Friday, 9 Sept., was the official first day of mourning as the world remembered the longest-serving British monarch and her seven decades of service. Ceremonial gun salutes were fired at Hyde Park, Edinburgh Castle, Stirling Castle, Woolwich, Cardiff, Belfast, Plymouth, Dover Castle, York, and Gibraltar. Preparations are now underway for the Queen's funeral as the new King Charles III has signed off plans. So what can we expect?
Will the Queen Have a State Funeral?
Yes, the Queen will receive a state funeral. These occasions are usually reserved for monarchs, but the last state funeral in the UK was in 1965 for Sir Winston Churchill.
When Is the Queen's Funeral
It has been confirmed that the funeral will take place on Monday, 19 Sept., at 11 a.m. and will mark the last day of the period of national mourning.
Will the Queen's Funeral Be a Bank Holiday?
While Operation London Bridge, the code name for the Queen's death and related arrangements, stated there would be no guarantee that it would be a national bank holiday, King Charles III met with the privy council on Saturday, 10 Sept., for the first time to officially be proclaimed the new monarch. During the ceremony, he approved a bank holiday for the Queen's funeral meaning schools and many business will be closed. The day will operate in the same way as other bank holidays, although don't assume you will get the day off work. There is no statutory entitlement, so employers can opt to give employees the day off at their discretion.
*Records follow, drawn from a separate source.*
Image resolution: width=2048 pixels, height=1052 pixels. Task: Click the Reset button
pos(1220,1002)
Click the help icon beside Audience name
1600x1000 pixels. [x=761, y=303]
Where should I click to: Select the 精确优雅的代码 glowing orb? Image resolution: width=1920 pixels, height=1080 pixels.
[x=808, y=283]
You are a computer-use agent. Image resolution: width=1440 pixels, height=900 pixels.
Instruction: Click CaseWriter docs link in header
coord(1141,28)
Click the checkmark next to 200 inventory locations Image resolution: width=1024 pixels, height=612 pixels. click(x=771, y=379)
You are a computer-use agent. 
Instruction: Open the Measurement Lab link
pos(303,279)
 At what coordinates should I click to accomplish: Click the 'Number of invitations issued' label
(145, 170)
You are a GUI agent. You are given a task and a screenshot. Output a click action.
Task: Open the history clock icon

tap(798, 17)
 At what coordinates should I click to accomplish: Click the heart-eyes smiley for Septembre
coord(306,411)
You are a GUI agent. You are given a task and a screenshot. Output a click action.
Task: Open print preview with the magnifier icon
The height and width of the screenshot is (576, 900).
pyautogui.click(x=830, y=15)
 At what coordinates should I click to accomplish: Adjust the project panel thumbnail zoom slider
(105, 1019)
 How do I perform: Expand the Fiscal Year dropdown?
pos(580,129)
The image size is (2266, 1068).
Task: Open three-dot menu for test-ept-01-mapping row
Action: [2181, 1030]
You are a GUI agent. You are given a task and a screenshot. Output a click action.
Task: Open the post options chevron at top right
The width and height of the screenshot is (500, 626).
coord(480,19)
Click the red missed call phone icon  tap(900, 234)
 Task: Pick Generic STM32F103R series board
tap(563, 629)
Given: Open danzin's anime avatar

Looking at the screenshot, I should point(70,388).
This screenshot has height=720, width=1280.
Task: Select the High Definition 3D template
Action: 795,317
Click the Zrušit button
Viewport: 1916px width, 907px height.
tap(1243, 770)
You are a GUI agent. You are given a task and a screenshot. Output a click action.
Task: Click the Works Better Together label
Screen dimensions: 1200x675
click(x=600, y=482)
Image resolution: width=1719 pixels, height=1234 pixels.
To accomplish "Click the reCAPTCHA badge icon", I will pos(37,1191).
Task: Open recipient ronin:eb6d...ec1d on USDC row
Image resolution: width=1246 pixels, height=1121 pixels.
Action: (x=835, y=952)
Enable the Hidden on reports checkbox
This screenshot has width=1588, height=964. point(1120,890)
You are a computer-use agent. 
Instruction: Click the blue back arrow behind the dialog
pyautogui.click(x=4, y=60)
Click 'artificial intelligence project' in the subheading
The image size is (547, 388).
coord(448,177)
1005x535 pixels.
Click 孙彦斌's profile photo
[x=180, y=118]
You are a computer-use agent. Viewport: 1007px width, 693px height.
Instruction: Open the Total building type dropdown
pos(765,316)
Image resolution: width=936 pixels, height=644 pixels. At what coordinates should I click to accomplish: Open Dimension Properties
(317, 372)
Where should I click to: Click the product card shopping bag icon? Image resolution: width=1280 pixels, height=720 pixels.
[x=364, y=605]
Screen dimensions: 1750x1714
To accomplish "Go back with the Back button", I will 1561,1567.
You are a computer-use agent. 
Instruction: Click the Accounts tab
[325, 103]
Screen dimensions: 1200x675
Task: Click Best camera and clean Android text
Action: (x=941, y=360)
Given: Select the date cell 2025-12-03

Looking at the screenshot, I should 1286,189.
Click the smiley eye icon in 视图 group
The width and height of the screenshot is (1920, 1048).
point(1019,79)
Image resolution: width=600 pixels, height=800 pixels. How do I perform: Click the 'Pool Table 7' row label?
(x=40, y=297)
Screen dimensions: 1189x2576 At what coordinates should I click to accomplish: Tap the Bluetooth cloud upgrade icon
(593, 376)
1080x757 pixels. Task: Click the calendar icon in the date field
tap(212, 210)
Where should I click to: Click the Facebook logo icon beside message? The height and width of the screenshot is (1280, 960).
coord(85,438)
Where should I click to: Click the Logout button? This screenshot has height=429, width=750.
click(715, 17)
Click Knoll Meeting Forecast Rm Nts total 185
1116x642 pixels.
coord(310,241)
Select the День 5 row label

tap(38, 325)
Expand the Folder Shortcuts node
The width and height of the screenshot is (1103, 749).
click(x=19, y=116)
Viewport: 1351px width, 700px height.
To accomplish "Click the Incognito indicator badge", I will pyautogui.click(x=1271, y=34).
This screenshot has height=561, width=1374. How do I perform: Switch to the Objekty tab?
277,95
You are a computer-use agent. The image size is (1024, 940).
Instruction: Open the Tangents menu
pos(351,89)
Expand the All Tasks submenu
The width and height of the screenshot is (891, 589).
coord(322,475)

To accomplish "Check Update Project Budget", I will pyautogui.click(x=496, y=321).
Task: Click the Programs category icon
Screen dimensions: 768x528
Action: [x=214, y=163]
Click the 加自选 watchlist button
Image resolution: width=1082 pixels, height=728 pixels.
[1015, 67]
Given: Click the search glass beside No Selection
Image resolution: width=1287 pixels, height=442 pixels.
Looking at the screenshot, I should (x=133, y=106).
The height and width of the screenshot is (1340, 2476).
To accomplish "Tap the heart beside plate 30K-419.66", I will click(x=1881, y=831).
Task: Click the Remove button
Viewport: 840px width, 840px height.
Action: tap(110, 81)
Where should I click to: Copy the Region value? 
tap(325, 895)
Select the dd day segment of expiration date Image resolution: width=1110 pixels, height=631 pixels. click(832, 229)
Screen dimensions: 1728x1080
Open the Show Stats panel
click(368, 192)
Image Source: Getty/Gareth Copley
When Will the Queen Be Moved to London?
As the Queen passed away in Scotland, Operation Unicorn was triggered to move her coffin to London. It left Balmoral and was taken to the Palace of Holyroodhouse on Sunday, 11 Sept., passing through Scottish cities that saw mourners line the streets. A procession along the Royal Mile in Edinburgh happened on Monday, 12 Sept., before the Queen was moved to St Giles's Cathedral for 24 hours for people to pay their respects.
On Tuesday, 13 Sept., Princess Anne will accompany the Queen, via air, as she is transported to Buckingham Palace where members of the royal household can pay their respects. On the afternoon of Wednesday, 14 Sept., the Queen's coffin will lie in state at Westminster Hall for four days, from Thursday, to allow the public to visit. On the morning of the funeral, the coffin will then be transported to Westminster Abbey.
What are the plans for the Queen's funeral?
A minute's silence will take place at 8 p.m. on the day before the funeral, Sunday, 18 Sept., Downing Street announced that this gives the public an opportunity to "mourn and reflect on the life and legacy" of the Queen. The statement reads, "The silence can be marked privately at home, with friends and family, out on doorsteps or the street with neighbours, or at locally arranged community events and vigils."
The state funeral will take place at Westminster Abbey the following day at 11 a.m. The coffin will be taken in procession to the Abbey where the service will ensue. Following this, the coffin will travel in procession from Westminster Abbey to Wellington Arch. It will travel to Windsor by State Hearse and once there, it will travel in Procession to St. George's Chapel, Windsor Castle via the Long Walk. A Committal Service will then take place in St George's Chapel.
Where Will the Queen Be Buried?
The Queen will then be laid to rest in St George's Chapel, Windsor Castle, with her father, King George VI; her mother; and her sister, Princess Margaret. Her husband of 73 years, Prince Philip, who died in April 2021, will be moved from the Royal Vault to be laid to rest with his wife.